The data I got was not what exactly as I had predicted. I predicted that the 200% water jell-o would have the lowest index of refraction since there were going to be more room for the light to go through the jell-o without having to reflect off of many other gelatin molecules. However, it had a slightly higher index of refraction than the control’s value. Then my prediction for the 50% water was correct though because it did come out to have a higher index of refraction than the control’s index of refraction. The control’s value was 1.14 while the 50% water’s value was 1.43.
Chemically, after the loose protein strains tried to form the new network with water molecules, it makes sense that there will be many protein strands mixed together in very little space which would slow down the path of light since light has to scatter and move through the particles to get to the other side.

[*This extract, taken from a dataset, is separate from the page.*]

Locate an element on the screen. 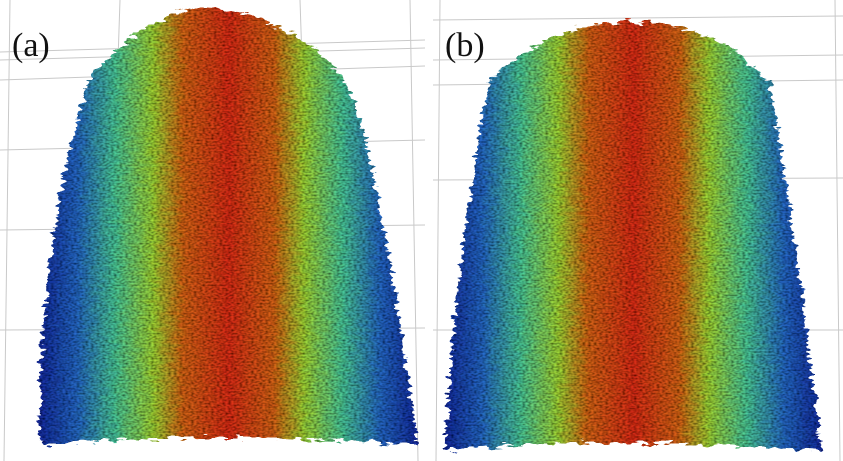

There are a few sources of error in the lab. One of the major errors include that the laser light scattered like it did with the 25% water variable, it makes it hard to calculate the index of refraction. A slightly off error on the polar graph can cause a significant error because the units on the graph are so small. Being off by one or two millimeter can mean a two or three degree difference in the refractive angle which could change the slope of the line produced on the graphs. This error could increase or decrease the value of the index of refraction. To correct this error, it is possible to limit the amount of error by repeating the trials more times to reduce all the answers that do not make sense. Continue to repeat the trials until getting consistent results.
Another error could be that the sides of the container are not exactly perpendicular to the line. Rounded edges can cause reflecting of the laser’s beam to different directions. Difference in direction could mean a difference in the refracted angle. It may not be a huge difference, but it can be changed to improve the accuracy of the results. It can simply be corrected using containers that would produce straighter sides.
A third source of error could be the levels of independent variable may be too large or too small to measure and get results that can be compared to see the difference in the refractive index. The amounts I choose were 25%, 50%, 100% (control) and 200% for the volume of water. To correct this problem, it’s possible just to choose levels of independent variable that are more close together. For instance, maybe choose 120% of water and 140% of water instead of a huge gap like 100% to 200%.